Prime Minister Lee Hsien Loong said it is only a matter of time before Singapore has its first MERS case, and we must be well prepared for this eventuality.
We surely can remember how much fear and anxiety struck our nation when SARS hit us in 2003.
South-east Asian countries like Thailand and Malaysia have already had MERS, and given the global inter-connectivity, it is not entirely impossible for MERS to hit our shores.
How much do you know, how prepared are you and what can you do to protect yourself and your family?
TOP 10 FACTS BEHIND THE DEADLY VIRUS.
- MERS-COV is a virus belonging to a family similar to SARS.
- It spreads via close contact.
- It is thought to be originated from camels.
- MERS-COV is deadlier than SARS, although it has been observed to have less sustained spread.
- People who are older or sickly will more likely get complications from the infection.
- It can cause flu-like symptoms like cold, runny nose and fever.
- There is no cure for it.
- There is no vaccine for it.
- Good personal hygiene is the key to prevent spread or acquiring the disease.
- MERS suspect patients will be directed to Tan Tock Seng Hospital for further evaluation and may be subjected to quarantine.
What is MERS (Middle East Respiratory Syndrome)?
MERS is a respiratory disease first identified in Kingdom of Saudi Arabia. It is caused by MERS-CoV (middle east respiratory syndrome – coronavirus) and this group of viruses is responsible for causing common problems like the common flu to serious problems like SARS (severe acute respiratory syndrome)
Countries affected by MERS-CoV include Saudi Arabia, Jordan, Kuwait, Lebanon, Oman, Qatar, Yemen, Iran, United Arab Emirates and recently, South Korea.
What will you experience if you are infected with MERS-CoV infection?
If you are affected by MERS, you can have mild symptoms like fever, cough and cold to serious ones like shortness of breath. You may also experience gastrointestinal effects like vomiting and diarrhea. Those who tend to be at a greater risk of developing complications from MERS are the elderly and/or those burdened with illnesses.
How can MERS-CoV spread to you?
MERS-CoV is transmitted via close contact as evident by the recent pattern of transmission observed in countries affected by MERS-CoV infection. The exact route of transmission is still unknown.
Is this SARS?
Contrary to popular belief, MERS is not SARS, although both viruses come from the same family. The difference between MERS and SARS is that sustained spread among people in the community has not been observed so far. However, MERS has been observed to cause more serious complications as compared to SARS.
Is MERS-CoV treatable or preventable with a vaccine?
There is currently no available cure or vaccine for MERS. Treatment is mainly supportive.

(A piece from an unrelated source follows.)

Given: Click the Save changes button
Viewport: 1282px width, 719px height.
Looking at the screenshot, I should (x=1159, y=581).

How do I know if I am infected?
If you are exposed to the virus, there is an incubation period – a period where the virus remains in the body before displaying symptoms, of about 2 – 14 days (median 5 days). Hence, if you have a travel history to affected countries (Middle East and South Korea) within the last 2 weeks upon arrival to Singapore, you should be checked by the doctor to rule out MERS-CoV infection if you have any symptoms.
How do I protect myself?
There is no travel advisory to countries where MERS-COV is present. In the event you have to travel to the above countries for work or leisure, the following is advised:
- Avoid close contact with persons with respiratory infections.

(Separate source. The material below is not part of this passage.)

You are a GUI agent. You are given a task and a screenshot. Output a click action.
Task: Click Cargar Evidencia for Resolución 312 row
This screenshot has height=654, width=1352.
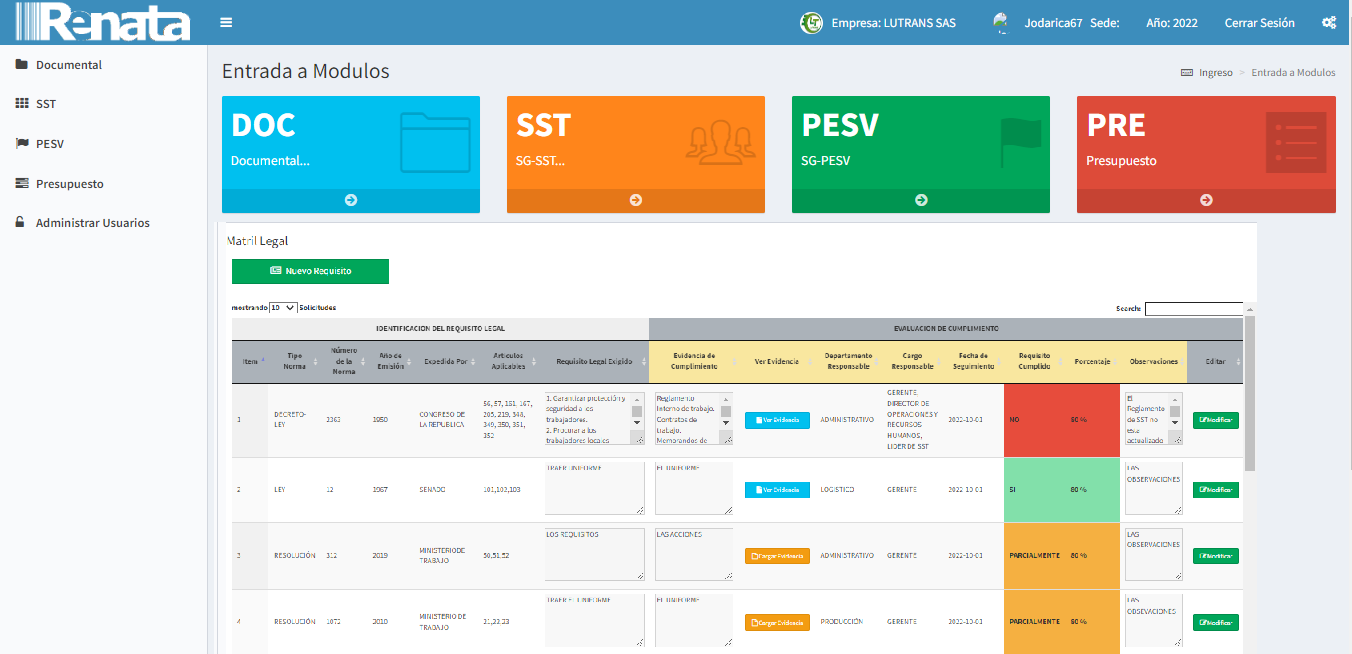(777, 555)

- Observe good personal hygiene, and practise frequent hand washing with soap and water.
- It is advisable to wear surgical masks in crowded areas to minimise the chance of infection.
- Wear a mask and seek medical attention immediately if you feel unwell with fever, cough and/or breathlessness to prevent spread to others while travelling in the above countries or within the past 2 weeks after returning to Singapore.

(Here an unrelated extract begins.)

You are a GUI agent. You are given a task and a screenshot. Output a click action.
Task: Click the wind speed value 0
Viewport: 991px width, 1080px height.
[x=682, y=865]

- While the flu vaccine does not protect against MERS-CoV, it may be able to prevent serious complications from it. It is also advisable for you to take the flu vaccine at least once a year to protect against other viruses that can cause influenza.
- Avoid farm visits where you may have a contact with live farm animals. Avoid consuming unpasteurised milk, undercooked meats, raw fruits and vegetables or unsafe water.
- If you return from the affected countries in the Middle East or South Korea, you will be subjected to temperature screening. If you have fever, you may be referred for further investigations and treatment by the airport medical practitioner depending on your circumstances.
It is important to notify your doctor of your travel history to the affected countries so that appropriate infection control measures can be undertaken.